Interpretation of flow cytometry data was performed using BioFASTast software, developed by FASTinov. A multiparametric analysis is performed comparing size (SSC), complexity (FSC) and intensity of fluorescence of the treated cells with non-treated cells (C1) (Supplementary Fig. 2). Cut-off values were defined to classify the susceptibility of the strains based on the analysis of a lot of well characterized strains. The program reports whether the strain is “susceptible” (S), “susceptible to increased doses” (I; EUCAST), “intermediate” (I; CLSI) or “resistant” (R). Another control (C2) with a killing agent is present in the panel to ensure that the fluorescent dyes perform as expected. To evaluate diagnostic testing accuracy, we assessed multiple parameters, including sensitivity, specificity, positive predictive value (PPV), negative predictive value (NPV), and categorical agreement (CA) between the results of FASTinov, MicroScan and broth microdilution methods19. In addition, data from the laboratory information system (LIS) were used to determine the time elapsed from the identification of P. aeruginosa by MALDI-TOF to the reporting and availability of antimicrobial susceptibility results in the patient’s medical record.
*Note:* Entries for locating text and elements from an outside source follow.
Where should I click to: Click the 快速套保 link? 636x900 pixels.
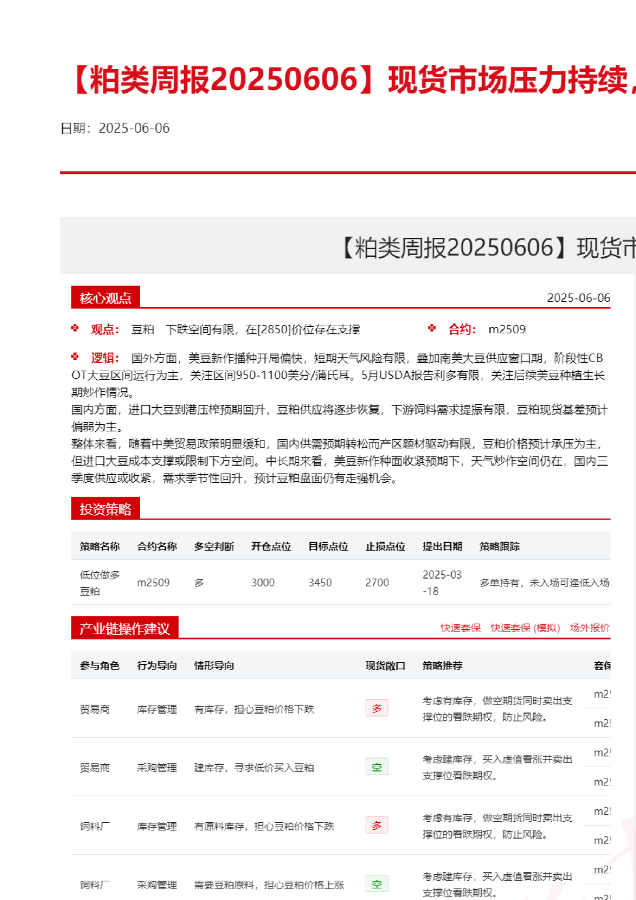click(460, 628)
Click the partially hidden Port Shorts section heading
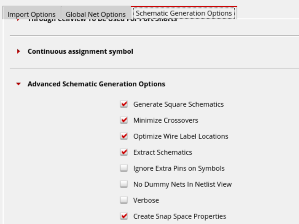Screen dimensions: 299x224 (x=102, y=20)
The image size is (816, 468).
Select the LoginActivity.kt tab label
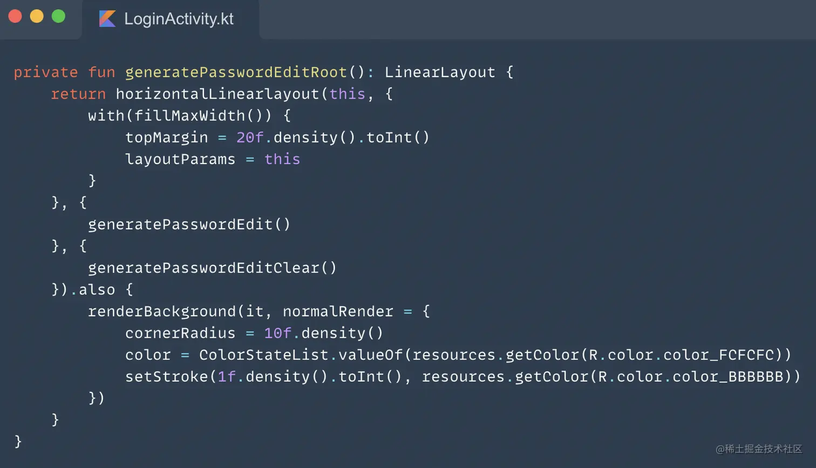179,19
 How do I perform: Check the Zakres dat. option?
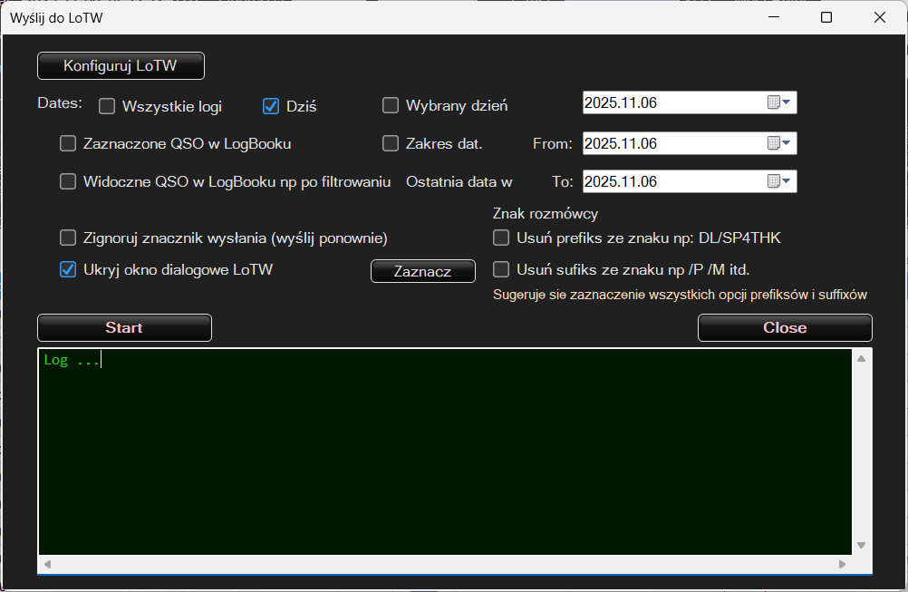click(391, 143)
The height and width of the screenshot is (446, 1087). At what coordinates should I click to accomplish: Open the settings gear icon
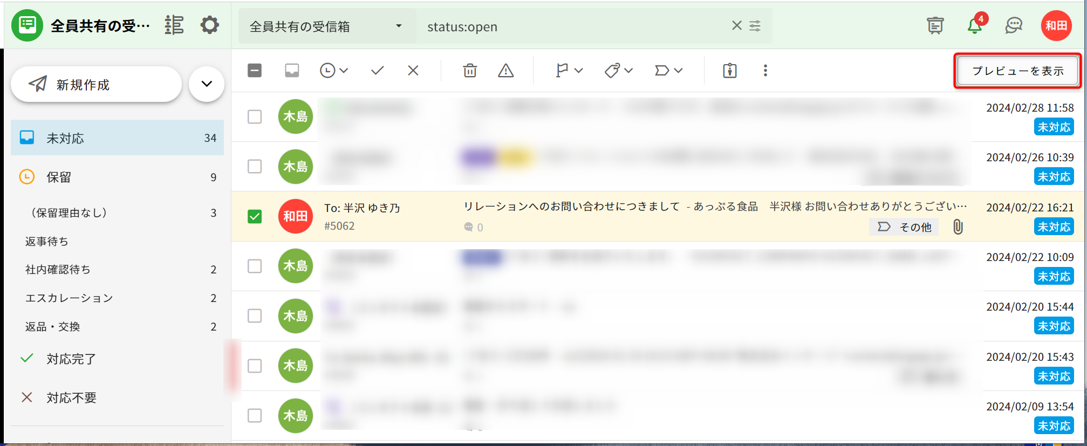[209, 25]
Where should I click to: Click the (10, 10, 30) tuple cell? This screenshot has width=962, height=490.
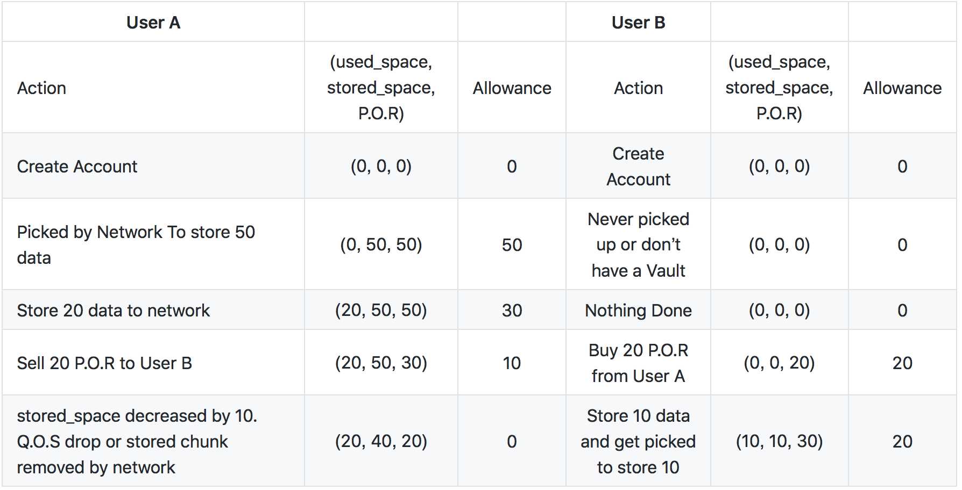[x=779, y=441]
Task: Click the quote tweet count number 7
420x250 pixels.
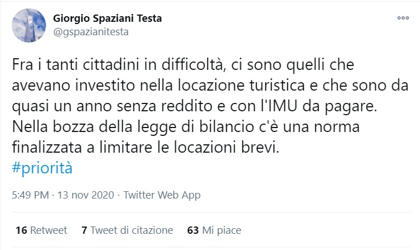Action: [x=84, y=230]
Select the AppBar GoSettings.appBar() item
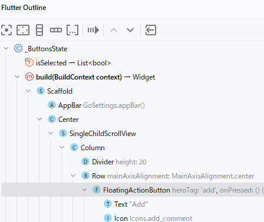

To assess the comparative performance of FASTinov and MicroScan against the reference standard (broth microdilution), we conducted a non-inferiority analysis for each antibiotic tested. Susceptibility results were categorized as “Susceptible” or “Resistant”, considering both “S” and “I” as susceptible. The categorical agreement between each method and microdilution was calculated. The difference in agreement (FASTinov minus MicroScan) was computed along with the corresponding 95% confidence interval (CI) using the Wald method for two independent proportions. A non-inferiority margin (Δ) of − 5% was pre-specified.